Conduzidas pelos bancos de investimento, as negociações entre os dois grupos estavam caminhando para uma conclusão no primeiro trimestre. Contudo, após o Carnaval, os principais clubes decidiram iniciar negociações individuais com a emissora de TV, adiando assim a implementação da liga única.
“Estamos confiantes no futuro”, afirmou Bruno Amaral, sócio do BTG Pactual. “Assim que essas negociações em curso forem concluídas, a discussão sobre a liga será retomada e poderá avançar rapidamente. Atualmente, tudo indica que o processo pode se estender para o segundo trimestre.”
Por trás desta colaboração entre os bancos de investimento está um mercado em ascensão e com grande potencial, praticamente inexplorado pelo setor financeiro. As atividades vão além de simplesmente encontrar investidores para os 50 ou 60 clubes das séries A e B do Campeonato Brasileiro, tanto masculinos quanto femininos, ou para ligas de outros esportes.
Existe também a estruturação de soluções e produtos financeiros relacionados a essa área. Com a profissionalização do setor, a expectativa é que, em cada fase de expansão do negócio, surjam oportunidades para entrada e saída de investidores e recursos. Além disso, áreas correlatas, como entretenimento e mídia, tornam-se parte deste novo território a ser explorado.
Marco legal
Este avanço no mercado ocorreu logo após a aprovação do marco regulatório das SAFs (Sociedades Anônimas de Futebol), em 2021. Antes disso, a atuação dos bancos de investimento nesse setor era esporádica. O BTG, por exemplo, intermediou a venda do clube norte-americano Orlando City para uma tradicional família investidora do ramo esportivo nos EUA, além de assessorar a negociação dos clubes de futebol do Chile em relação aos direitos de transmissão.
“Ao longo dos últimos dez anos, em termos de entretenimento de forma mais ampla, realizamos diversas transações envolvendo o Rock in Rio e assessoramos Fernando Alterio em diferentes momentos da Time For Fun (T4F), incluindo o IPO”, destacou Alessandro Farkuh, sócio do BTG. “Nosso envolvimento com a área de esportes e entretenimento como produto, com grande potencial de valorização para a economia brasileira e latino-americana, vem de longa data e se fortaleceu com a alteração do marco regulatório.”
A XP seguiu uma trajetória semelhante. “A vertical de mídia, esportes e entretenimento tornou-se uma estratégia relevante para nossa franquia de investment banking”, afirmou Guilherme Avila, sócio da XP Investment Banking. “Atuamos na assessoria a clubes, empresas e investidores aqui no Brasil e em mercados como Inglaterra, Portugal, Espanha e França, por exemplo.”

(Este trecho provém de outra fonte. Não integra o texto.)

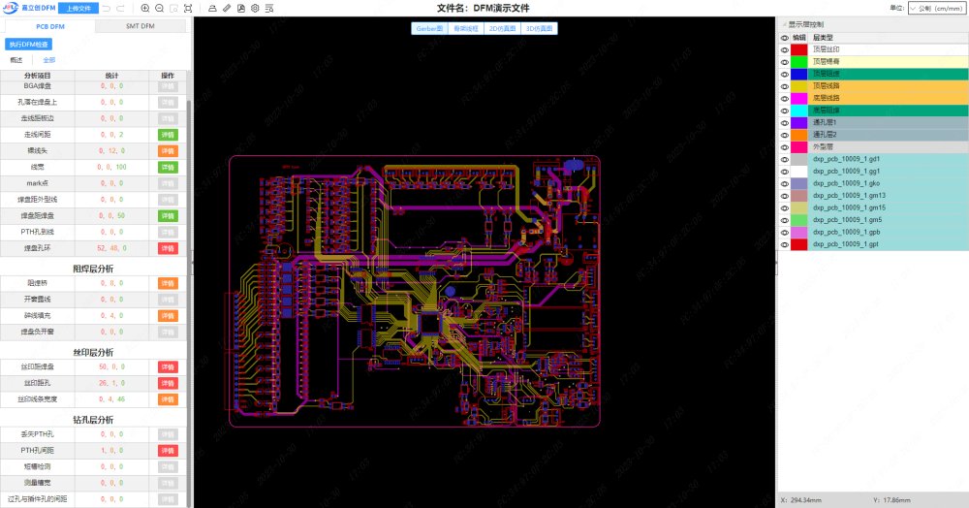
Task: Switch to the SMT DFM tab
Action: point(141,26)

O primeiro grande movimento no setor esportivo, logo após a aprovação da lei das SAFs, foi resgatar clubes em dificuldades financeiras, como Cruzeiro e Botafogo, que agora começam a se recuperar. “O Ronaldo entrou no Cruzeiro quando o clube estava em situação financeira muito mais delicada, refletindo também no desempenho esportivo”, revelou uma fonte próxima. “Desde então, o clube passou por reestruturações, se estabilizou esportivamente e, se hoje o Cruzeiro estivesse disponível no mercado, um investidor encontraria um ativo muito mais seguro financeiramente para investir.”

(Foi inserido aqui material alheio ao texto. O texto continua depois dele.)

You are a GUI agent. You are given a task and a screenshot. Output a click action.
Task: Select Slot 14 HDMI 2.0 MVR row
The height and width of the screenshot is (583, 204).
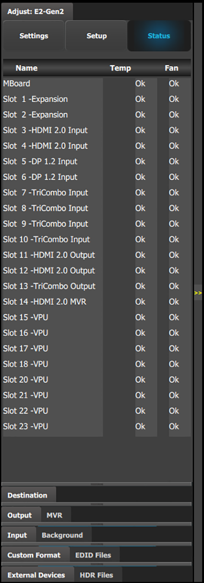coord(96,302)
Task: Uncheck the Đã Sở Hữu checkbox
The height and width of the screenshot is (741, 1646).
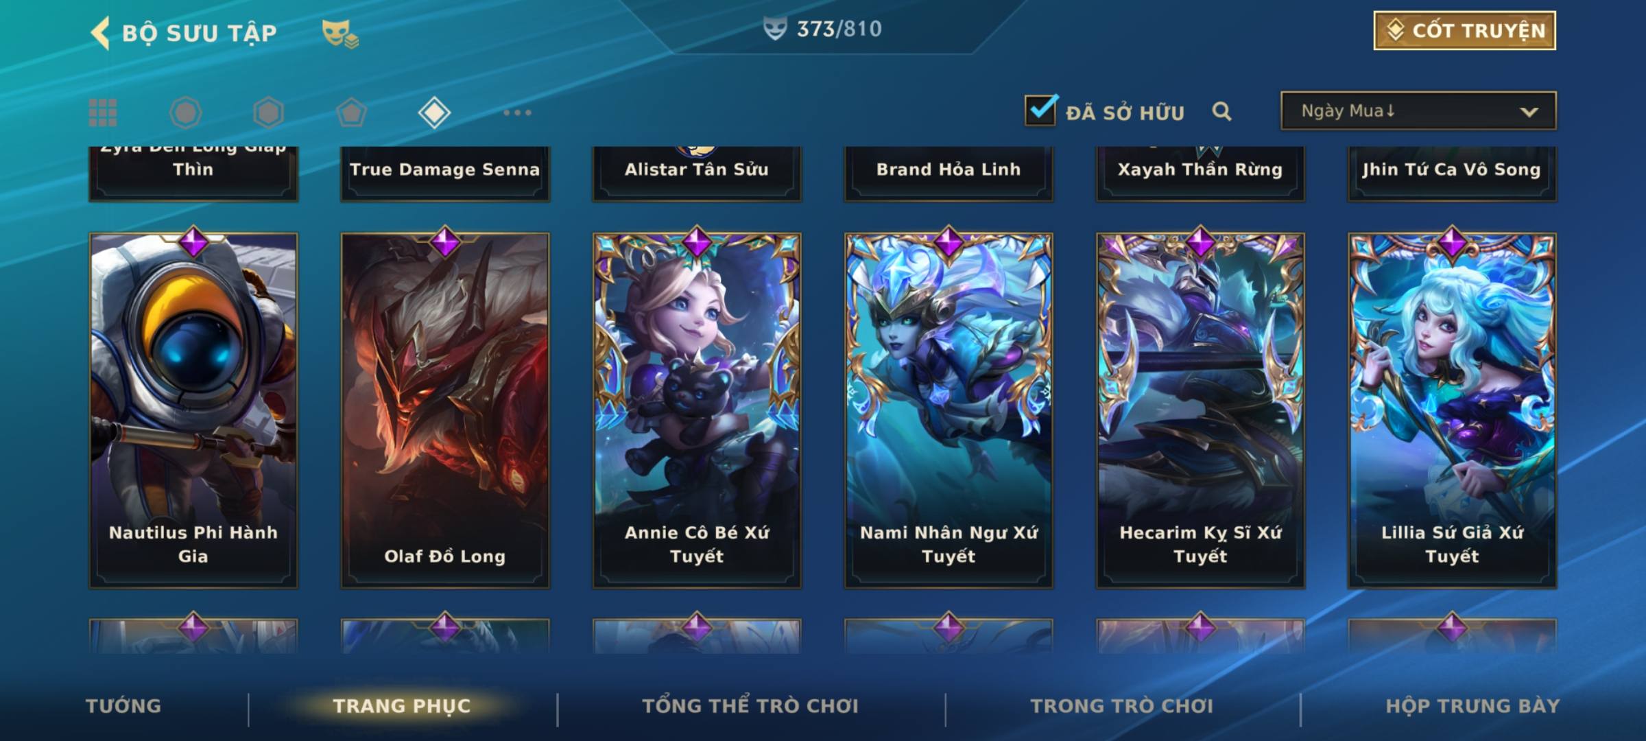Action: click(x=1040, y=110)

Além de Cruzeiro e Botafogo, a XP intermediou a venda do Coritiba e do América do Rio Grande do Norte. Já o BTG negociou a venda do Clube Atlético Mineiro para a família Menin e um grupo de investidores mineiros em novembro. “Foi uma transação na qual a SAF foi avaliada em mais de R$ 2 bilhões, com R$ 900 milhões investidos no clube, demonstrando gestão inteligente e disciplinada”, explicou Farkuh. “O Atlético Mineiro é gerido hoje como uma grande empresa, contando com um conselho de administração e diretores que buscam oportunidades de negócios em todas as áreas.”
Profissionalização e novas perspectivas
Dessa forma, a Arena MRV, agora sob uma gestão profissional, tem potencial para inserir Belo Horizonte no circuito de grandes eventos que realizam turnês pelo Brasil. “Com a profissionalização e governança, que já são realidades na maioria dos clubes, é possível liberar recursos, tornando o sistema bancário e o mercado de capitais mais ativos nesse setor”, ressaltou.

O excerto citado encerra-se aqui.